Benchmark shipping rates surged to about $300,000 a day on Friday, while one vessel was booked for more than $15 million last week and Indian Oil Corp. said the costs oblige it to cut spot purchases. The shift occurred following an attack on an Iranian oil tanker in the Red Sea, which exacerbated U.S. sanctions on units of China’s COSCO Shipping Corp. that had already clamped a chunk of the world’s fleet.
About 367,000 barrels-a-day of crude left the North Sea heading to the lucrative Asian market in September, according to ship-tracking data compiled by Bloomberg. About 1.2 million barrels of U.S. crude was exported to Asia daily in July, about 45% of total American exports, Energy Information Administration data show. Other crude grades that are shipped on long-haul journeys to Asia include Urals from Russia and oil from West Africa and the Middle East.
Though traders said that the surge in freight was limiting the viability of many of those trades, there’s only so long that situation is likely to last. Middle East producers may discount their crude to persuade oil refineries in Asia to take it instead of more local barrels, according to Jan-Jacob Verschoor, London-based director of Oil Analytics Ltd., which keeps track of the margins of hundreds of refineries around the world.

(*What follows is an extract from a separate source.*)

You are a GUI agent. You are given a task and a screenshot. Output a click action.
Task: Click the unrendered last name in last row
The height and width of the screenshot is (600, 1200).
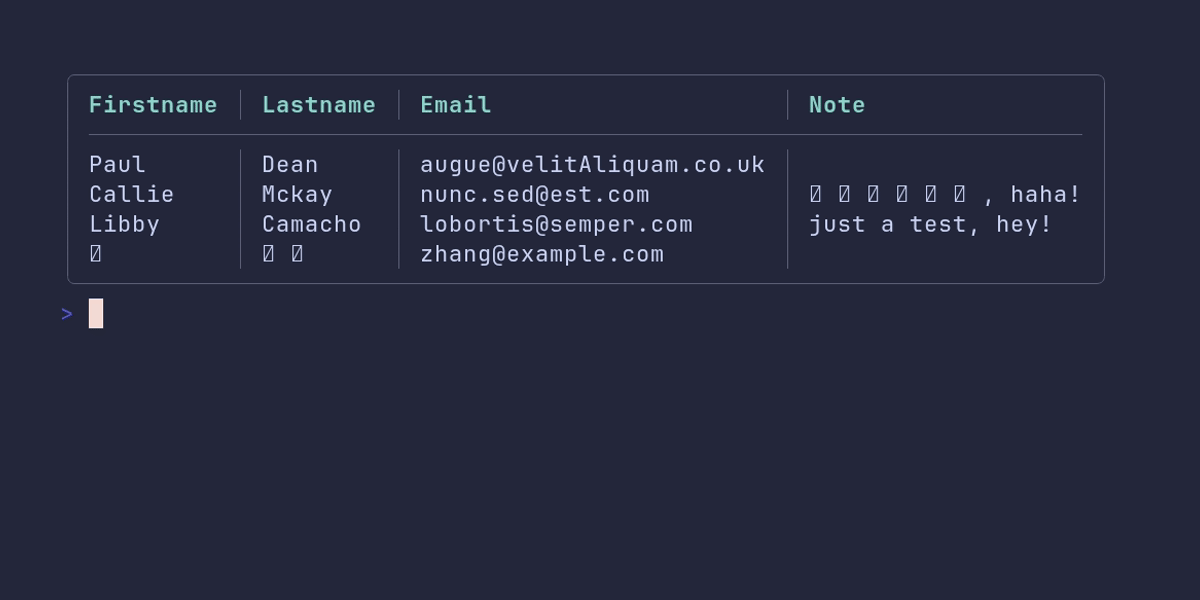click(283, 254)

The premium for Brent December futures over the January contract fell to as little as 25c early on Monday; that was the weakest level in just over 2 months. At the same time, the nearest WTI time-spread reached a bearish contango of as much as 10c on Friday, falling as much as 21c from its highest level last week.
Though time-spreads often drop seasonally in the fall as refinery maintenance lessens demand for crude, the most recent slump is freight-based, said Tamas Varga, an analyst at PVM Oil Associates.
“It’s all to do with the freight rates,” he said. “Refiners will have to draw down on their product stocks.”